Tuesday, 23 October 2012

More Slasher Than Slasher [StageFright: Aquarius (1987)]

From http://retroslashers.net/wp-content/uploads/2010/09/stagefright.jpg

Dir. Michele Soavi
Italy
Film #22, of Monday 22nd October, for Halloween 31 For 31

When Italian genre cinema is at its best, they are rich in style and distinct in their filmic textures. Even at their most minimal in plot or narrative, the Italians were able to still succeed because the emphasis on the visuals was pushed to the point that it conveys all the emotion and effect needed. Michele Soavi’s StageFright can be summarised in a single sentence – a psychopath in an owl mask picks off a theatrical troupe in a locked theatre. The film comes closer to an American slasher movie than the ones traditional in Italy, following an elaborately dressed killer murdering a group of people one-by-one. The plot is very slight, the kind that would get immensely criticised for its lack of depth; the slight nature of it does affect the quality of the overall film, but for pace reasons. The rest of StageFright avoids this by Soavi turning the overall work into a kinetic, immensely lurid hybrid that is far better than it could have turned into.

Owl Mask considers some practical DIY.
From http://cdn.chud.com/9/9e/9edfe47c_Stagefright1.jpeg
Drenched in late 1980s style, the film is a basis for Soavi to push camera movement and use of images as far as he could go. The premise of a slasher film can easily become redundant in its inanity if not done well; the stripped down nature of the genre however can allow emphasis on the tenseness of the situation to be taken to its fullest. An understudy of Dario Argento, his influence on Soavi is obvious, using the focus on moving camera shots, and the use of colour and light, to take StageFright’s minimal premise and push it into a far more quality work. The characters are surface-level, the violence is over violent, and the owl mask the killer wears is impractical in reality, but playing in a clearly artificial world, Soavi allows these aspect to still work. For example, the owl mask, a giant owl’s head from the stage play the theatre cast are practicing, is a striking presence in the film and stands out in genre cinema despite its ridiculous size. Soavi even uses the feathers from it brilliantly as a frequent motif in the narrative. Like Argento, the style of the film is excessive on purpose to emphasis the intensity of the horror onscreen.

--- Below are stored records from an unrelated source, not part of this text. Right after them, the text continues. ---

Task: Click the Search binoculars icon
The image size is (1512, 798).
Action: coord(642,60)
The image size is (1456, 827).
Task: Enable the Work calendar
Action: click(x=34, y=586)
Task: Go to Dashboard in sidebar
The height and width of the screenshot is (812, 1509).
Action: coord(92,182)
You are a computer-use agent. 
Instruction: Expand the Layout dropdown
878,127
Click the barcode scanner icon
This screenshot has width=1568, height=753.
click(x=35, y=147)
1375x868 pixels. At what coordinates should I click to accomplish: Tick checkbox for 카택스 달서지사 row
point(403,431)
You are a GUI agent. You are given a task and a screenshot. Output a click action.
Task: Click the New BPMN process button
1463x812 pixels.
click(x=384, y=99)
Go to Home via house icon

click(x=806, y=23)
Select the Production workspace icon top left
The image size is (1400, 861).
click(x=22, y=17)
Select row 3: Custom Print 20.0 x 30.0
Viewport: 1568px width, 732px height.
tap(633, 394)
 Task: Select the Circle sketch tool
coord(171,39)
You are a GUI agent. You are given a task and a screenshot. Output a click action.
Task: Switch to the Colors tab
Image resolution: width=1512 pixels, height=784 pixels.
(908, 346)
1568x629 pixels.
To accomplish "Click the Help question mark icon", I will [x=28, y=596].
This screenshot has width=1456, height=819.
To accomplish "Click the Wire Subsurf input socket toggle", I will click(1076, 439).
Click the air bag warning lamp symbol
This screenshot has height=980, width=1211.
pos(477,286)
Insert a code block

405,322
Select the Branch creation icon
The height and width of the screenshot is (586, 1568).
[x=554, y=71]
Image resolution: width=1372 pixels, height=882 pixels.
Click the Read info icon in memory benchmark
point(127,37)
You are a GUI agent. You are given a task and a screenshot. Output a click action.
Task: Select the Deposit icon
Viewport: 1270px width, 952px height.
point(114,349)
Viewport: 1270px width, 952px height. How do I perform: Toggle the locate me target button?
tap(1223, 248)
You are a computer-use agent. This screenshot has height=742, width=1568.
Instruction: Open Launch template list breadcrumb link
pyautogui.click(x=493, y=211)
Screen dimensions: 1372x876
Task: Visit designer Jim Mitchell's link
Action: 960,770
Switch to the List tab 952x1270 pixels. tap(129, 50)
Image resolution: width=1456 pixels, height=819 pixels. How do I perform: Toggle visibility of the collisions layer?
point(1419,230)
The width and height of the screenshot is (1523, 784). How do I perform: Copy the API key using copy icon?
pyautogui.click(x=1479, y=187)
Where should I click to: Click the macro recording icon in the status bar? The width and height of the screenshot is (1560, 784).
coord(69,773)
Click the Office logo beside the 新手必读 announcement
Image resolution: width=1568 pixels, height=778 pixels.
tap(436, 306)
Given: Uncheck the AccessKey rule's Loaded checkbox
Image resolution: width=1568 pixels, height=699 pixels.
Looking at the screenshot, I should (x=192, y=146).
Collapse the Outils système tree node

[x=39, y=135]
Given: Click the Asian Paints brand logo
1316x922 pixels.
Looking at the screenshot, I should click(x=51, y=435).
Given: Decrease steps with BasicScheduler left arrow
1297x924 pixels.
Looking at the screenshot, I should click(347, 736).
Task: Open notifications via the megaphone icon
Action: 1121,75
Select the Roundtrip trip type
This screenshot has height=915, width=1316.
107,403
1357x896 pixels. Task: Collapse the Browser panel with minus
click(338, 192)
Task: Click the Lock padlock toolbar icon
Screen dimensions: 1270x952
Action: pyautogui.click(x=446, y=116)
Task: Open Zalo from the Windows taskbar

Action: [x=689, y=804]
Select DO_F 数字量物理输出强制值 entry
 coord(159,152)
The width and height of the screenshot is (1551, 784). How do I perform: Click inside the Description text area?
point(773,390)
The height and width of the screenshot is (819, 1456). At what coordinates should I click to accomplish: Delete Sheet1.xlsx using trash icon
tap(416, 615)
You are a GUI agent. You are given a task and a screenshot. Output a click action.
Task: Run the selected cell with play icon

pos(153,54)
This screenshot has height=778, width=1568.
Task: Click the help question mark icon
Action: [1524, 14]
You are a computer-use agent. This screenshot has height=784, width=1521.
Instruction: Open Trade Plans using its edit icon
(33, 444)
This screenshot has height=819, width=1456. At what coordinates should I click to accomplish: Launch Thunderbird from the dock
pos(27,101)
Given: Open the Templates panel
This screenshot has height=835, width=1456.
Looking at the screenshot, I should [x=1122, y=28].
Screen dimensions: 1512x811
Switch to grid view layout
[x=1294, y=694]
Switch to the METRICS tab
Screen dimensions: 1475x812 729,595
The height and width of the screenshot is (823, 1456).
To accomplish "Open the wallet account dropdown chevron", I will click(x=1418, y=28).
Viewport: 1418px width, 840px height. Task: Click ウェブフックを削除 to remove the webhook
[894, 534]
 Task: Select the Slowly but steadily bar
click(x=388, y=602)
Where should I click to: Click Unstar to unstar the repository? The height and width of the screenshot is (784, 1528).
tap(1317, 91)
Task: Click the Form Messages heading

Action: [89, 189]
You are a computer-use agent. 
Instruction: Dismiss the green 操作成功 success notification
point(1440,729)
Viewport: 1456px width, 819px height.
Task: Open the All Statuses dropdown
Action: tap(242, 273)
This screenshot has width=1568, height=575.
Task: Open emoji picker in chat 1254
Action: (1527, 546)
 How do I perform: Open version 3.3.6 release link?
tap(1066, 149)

The style of the film and your reaction to it is the same as to the music within it. If it is off-putting, the excess is too much, full of saxophone flourishes and synth, but if you can engage with it or love its excess, especially for me as I used to play the saxophone until college, then it adds to the lurid nature of the film, and as a score adds to the effect of the dramatic scenes. Italian genre films and their stylism is at its best when the directors also use it carefully even when it is intentionally saturated in tone. With the score for example, Soavi brilliantly contrasts it with use of silence for certain sequences, especially the highlight near the end involving a key, which adds to their intensity, and classical music. The same logic is used by Soavi for composing the visuals, excessive in style – extreme close-ups, a breathtaking 360 degree pan of the theatre soundstage, first person prowling cameras – but put together with immense consideration. Regardless of the content, the editing of the scenes together is probably StageFright’s greatest virtue aside from its style.

As his debut, Michele Soavi started off especially well. It is what it is, but while Italian genre cinema had plenty of highs, just from seeing a few films from my perspective, there are plenty of terrible ones too. Since the Italian industry would soon after this film die off, this can be seen as one of the last hurrahs before the dearth of the 1990s would take place. Only possible to make as it was in the 1980s, StageFright is a film which takes such a replicated and grinded-out concept and breathe life into it, an act which is refreshing. I did suggest I would do a slasher film for this season; it’s an Italian one, and probably doesn’t legally count, but this is my slasher choice, far more its sub-genre emphasised tenfold than some of the American ones and much better for it.

Owl Mask resting after a night's worth of killing.